Cambridge Meeting

Seventeen enthusiasts and two guest speakers braved wind and rain on Saturday, October 28, to attend the first Wodehouse Society gathering in Cambridge. It was held in the agreeable surroundings of the Hobbs Pavilion Restaurant on Parker's Piece (a green expanse near the city centre where Sir Jack Hobbs, England's greatest opening batsman, learnt his cricket).

The enthusiasts had come to meet, chat and above all to listen to those great authorities on the world of Wodehouse, Tony Ring and Norman Murphy. But first the proceedings were opened by another luminary, Geoff Hales, to whom credit is due for organising the occasion (Geoff, a local man, was scheduled to perform his one-man show, A Wander Round Wodehouse, in Cambridge the following Friday).

Tony Ring then took the audience through the main features of Wodehouse's life and work with his customary authority. As a reminder of PGW's mastery of two distinct popular art forms, he played several recordings from the Wodehouse-Kern songbook.

During the intermission brains could be heard cranking away as members attempted to answer a searching quiz devised by Geoff Hales -- questions like "What was Lord Emsworth's nickname at Eton?" being an opportunity for imaginative guesswork for those who didn't know the answer ("Fathead").

After the break Norman Murphy, enthusiasm undimmed no matter how often he has told the story, ranged over some of the feats of intuition and unremitting persistence he first documented in In Search of Blandings.

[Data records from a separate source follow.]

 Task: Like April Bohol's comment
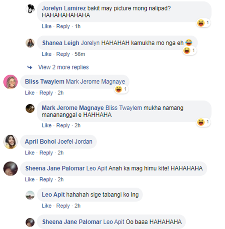click(x=30, y=153)
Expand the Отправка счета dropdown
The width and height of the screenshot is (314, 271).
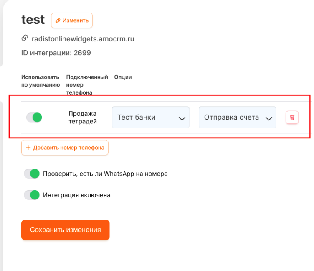point(238,118)
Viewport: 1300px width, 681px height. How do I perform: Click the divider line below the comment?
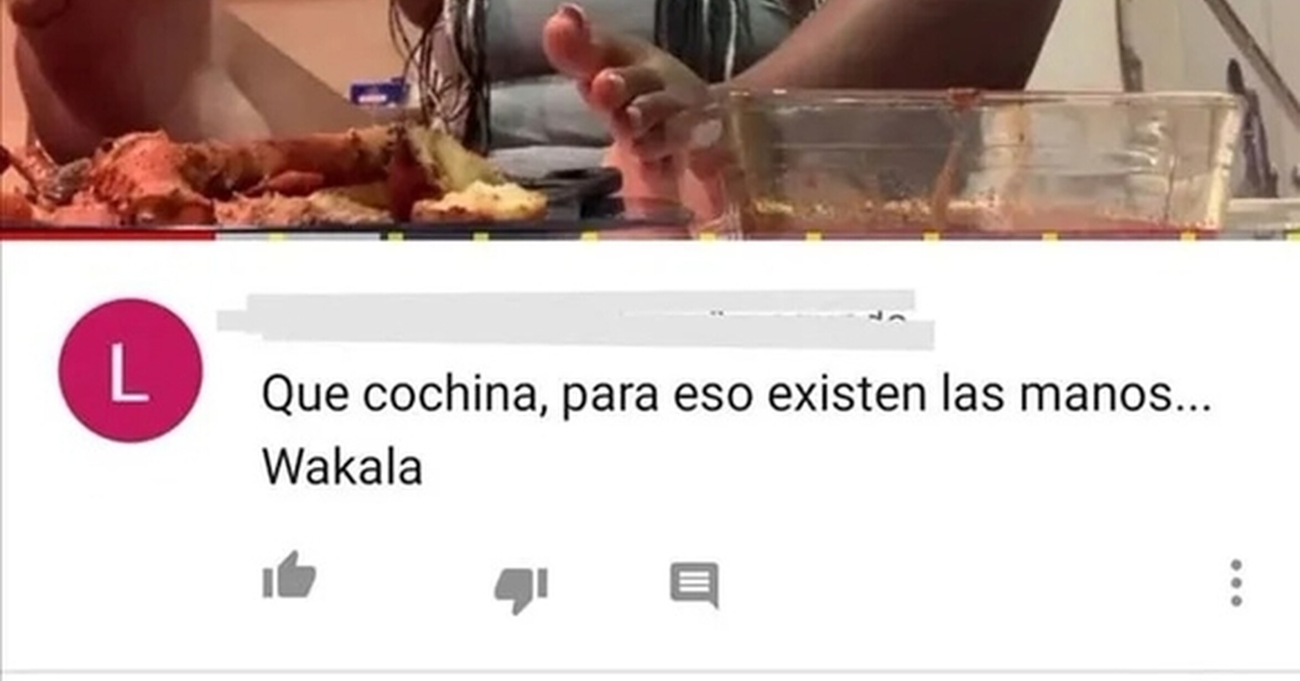[x=650, y=672]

Not for nothing, he admitted, is he known as "The Curse of the Libraries" for his habit of contradicting librarians when they try and tell him they haven't got what he's after.

The possibility of future gatherings in Cambridge was explored, before the band of Wodehouseans ventured out into weather which, by English standards, was about as far from a sunny afternoon at Blandings as it's possible to imagine.